Rubrica de Il Sole 24ore “Abitare le parole”
Ideale. Con questo termine non si fa riferimento al vagheggiato modello di perfezione, riferito a realtà o situazioni che rispondono pienamente alle proprie attese. Come avviene quando si parla di società ideale, lavoro ideale. Né ci si riferisce a qualcuno o a qualcosa di astratto, frutto solo di immaginazione. Come può essere un personaggio ideale, il mondo ideale.
Per «ideale» intendiamo ciò che scegliamo consapevolmente come mèta cui tendere. In maniera così decisa da essere disposti a investire tutte le nostre energie per raggiungerla.
Per il rivoluzionario tedesco Carl Christian Schurz «gli ideali son come le stelle: non li raggiungeremo mai, però, come il navigatore sulle acque deserte dell’oceano, li scegliamo come guida e, seguendoli, raggiungiamo il nostro destino». è l’inspiegabile fascino di ciò che sappiamo di non poter mai conquistare appieno. Ma che assicura orientamento al nostro cammino e ne sostiene la fatica. Insomma, l’ideale e gli ideali sono l’arma vincente contro la rassegnata ragionevolezza, che tende a sterilizzare l’immaginazione e a rallentare la visione.
Sì, visione! Perché la parola ideale viene dal latino idealis, a sua volta debitrice del verbo greco ἰδεῖν (vedere). Sicché coltivare ideali vuol dire alzare lo sguardo e volgerlo verso ciò che sta avanti. Più avanti di dove sto col mio corpo, con il mio cuore e con la mia intelligenza. Non per negarne le funzioni, ma per trasformare il corpo, in presenza che comunica emozioni e voglia di esserci; il cuore, nel luogo in cui trovano spazio sentimenti incontenibili e desideri non preventivati; l’intelligenza, in convinzione indisponibile a barattare ciò che più la caratterizza: la curiositas e la libertà di «pensare in grande». Anche e soprattutto quando gli ideali, perdendo la spinta a osare scelte inedite, degenerano in ideologia. Così gli ideali si svuotano del loro contenuto più vero, lo inquinano e lo esasperano, fino a renderlo irriconoscibile.

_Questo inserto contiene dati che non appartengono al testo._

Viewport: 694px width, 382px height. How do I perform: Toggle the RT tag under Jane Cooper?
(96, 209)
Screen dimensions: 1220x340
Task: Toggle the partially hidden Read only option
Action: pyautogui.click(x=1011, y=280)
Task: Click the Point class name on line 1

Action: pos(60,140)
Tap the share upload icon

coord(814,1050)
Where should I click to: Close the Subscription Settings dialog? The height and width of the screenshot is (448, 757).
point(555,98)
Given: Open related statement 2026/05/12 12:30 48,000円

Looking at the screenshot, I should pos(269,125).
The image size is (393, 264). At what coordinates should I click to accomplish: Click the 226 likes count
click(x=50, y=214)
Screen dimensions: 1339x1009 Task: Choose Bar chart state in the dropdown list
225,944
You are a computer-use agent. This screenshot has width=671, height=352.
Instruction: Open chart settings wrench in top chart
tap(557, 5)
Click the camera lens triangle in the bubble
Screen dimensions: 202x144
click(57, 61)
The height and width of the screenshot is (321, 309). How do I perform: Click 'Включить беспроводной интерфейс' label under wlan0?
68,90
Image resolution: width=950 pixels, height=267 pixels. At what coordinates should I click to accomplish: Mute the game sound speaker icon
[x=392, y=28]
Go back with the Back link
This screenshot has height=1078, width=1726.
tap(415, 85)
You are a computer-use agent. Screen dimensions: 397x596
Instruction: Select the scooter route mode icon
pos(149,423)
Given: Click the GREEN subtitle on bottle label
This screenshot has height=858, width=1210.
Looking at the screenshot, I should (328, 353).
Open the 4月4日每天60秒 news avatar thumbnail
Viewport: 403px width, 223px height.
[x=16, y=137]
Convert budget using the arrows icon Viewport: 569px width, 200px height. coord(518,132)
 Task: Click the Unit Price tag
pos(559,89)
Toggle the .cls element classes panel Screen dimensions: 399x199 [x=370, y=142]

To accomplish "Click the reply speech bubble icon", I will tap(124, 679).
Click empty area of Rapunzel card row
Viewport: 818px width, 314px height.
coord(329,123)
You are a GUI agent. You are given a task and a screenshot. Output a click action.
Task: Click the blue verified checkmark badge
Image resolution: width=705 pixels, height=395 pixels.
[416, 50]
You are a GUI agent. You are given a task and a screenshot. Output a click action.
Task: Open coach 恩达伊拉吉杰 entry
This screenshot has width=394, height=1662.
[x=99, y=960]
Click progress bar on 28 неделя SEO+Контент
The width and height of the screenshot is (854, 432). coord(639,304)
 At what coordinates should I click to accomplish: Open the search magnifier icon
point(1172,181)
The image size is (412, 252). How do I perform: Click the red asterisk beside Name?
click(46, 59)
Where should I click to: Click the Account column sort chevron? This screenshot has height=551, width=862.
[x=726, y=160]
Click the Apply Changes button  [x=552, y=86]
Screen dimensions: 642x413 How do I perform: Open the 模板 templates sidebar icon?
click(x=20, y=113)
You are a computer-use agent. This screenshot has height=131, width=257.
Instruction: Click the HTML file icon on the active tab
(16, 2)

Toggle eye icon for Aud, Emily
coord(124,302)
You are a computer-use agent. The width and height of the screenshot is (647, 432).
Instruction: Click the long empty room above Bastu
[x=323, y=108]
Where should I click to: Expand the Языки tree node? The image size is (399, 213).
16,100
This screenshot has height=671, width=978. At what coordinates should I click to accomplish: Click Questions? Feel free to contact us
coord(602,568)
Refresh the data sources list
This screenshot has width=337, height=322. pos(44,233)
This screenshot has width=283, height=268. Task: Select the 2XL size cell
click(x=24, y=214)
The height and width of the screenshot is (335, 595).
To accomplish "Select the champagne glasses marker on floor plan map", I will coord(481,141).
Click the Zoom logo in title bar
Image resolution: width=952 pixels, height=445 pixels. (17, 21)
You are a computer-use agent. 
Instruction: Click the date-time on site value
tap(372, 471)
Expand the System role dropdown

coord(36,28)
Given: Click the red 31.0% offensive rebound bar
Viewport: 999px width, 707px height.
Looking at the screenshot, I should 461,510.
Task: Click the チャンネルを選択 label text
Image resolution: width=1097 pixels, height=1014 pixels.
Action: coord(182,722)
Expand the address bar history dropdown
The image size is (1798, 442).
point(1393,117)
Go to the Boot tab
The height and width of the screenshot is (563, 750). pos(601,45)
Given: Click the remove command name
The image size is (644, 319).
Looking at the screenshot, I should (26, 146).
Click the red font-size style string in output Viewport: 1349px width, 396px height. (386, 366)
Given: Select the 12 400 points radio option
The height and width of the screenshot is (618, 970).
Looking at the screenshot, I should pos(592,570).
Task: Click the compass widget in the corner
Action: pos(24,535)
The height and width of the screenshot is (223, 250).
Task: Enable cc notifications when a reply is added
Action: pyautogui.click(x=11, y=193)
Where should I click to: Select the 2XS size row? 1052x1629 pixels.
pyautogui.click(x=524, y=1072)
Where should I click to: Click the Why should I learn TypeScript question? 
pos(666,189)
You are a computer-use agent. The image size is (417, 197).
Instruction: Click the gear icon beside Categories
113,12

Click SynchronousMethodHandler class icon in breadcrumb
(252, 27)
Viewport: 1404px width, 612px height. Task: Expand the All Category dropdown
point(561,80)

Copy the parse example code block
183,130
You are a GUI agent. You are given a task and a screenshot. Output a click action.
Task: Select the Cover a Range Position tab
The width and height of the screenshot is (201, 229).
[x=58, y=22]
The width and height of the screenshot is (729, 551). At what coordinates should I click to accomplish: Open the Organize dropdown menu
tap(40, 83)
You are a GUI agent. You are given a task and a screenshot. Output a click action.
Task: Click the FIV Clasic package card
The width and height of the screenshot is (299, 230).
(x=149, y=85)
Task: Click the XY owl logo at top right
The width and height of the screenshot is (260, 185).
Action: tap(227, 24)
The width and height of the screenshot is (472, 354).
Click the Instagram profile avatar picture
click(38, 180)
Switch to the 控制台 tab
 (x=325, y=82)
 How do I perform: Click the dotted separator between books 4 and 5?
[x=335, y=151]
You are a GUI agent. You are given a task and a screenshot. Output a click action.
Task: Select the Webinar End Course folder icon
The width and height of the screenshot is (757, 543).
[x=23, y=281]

Questo può interessare sia la sfera privata che quella pubblica. In qualsiasi campo. Anche religioso. La Risurrezione di Gesù di Nazaret – che fonda e ispira scelte inedite (ideali) nella vita di chi crede – resta annunzio di speranza solo se si evita di farne un proclama ideologico. Che le farebbe perdere il carattere vero di evento e annunzio di grazia. Accogliere, con stupore, l’annunzio «Non è qui, è risorto» resta un ideale per la vita del credente solo nella misura in cui questi lo accoglie come evento, che porta con sé voglia di scommettere sulla possibilità di vita nuova, dove ciò che ci circonda porta, invece, a pensare che ci sia spazio solo per tristezza, sconfitta e tenebra.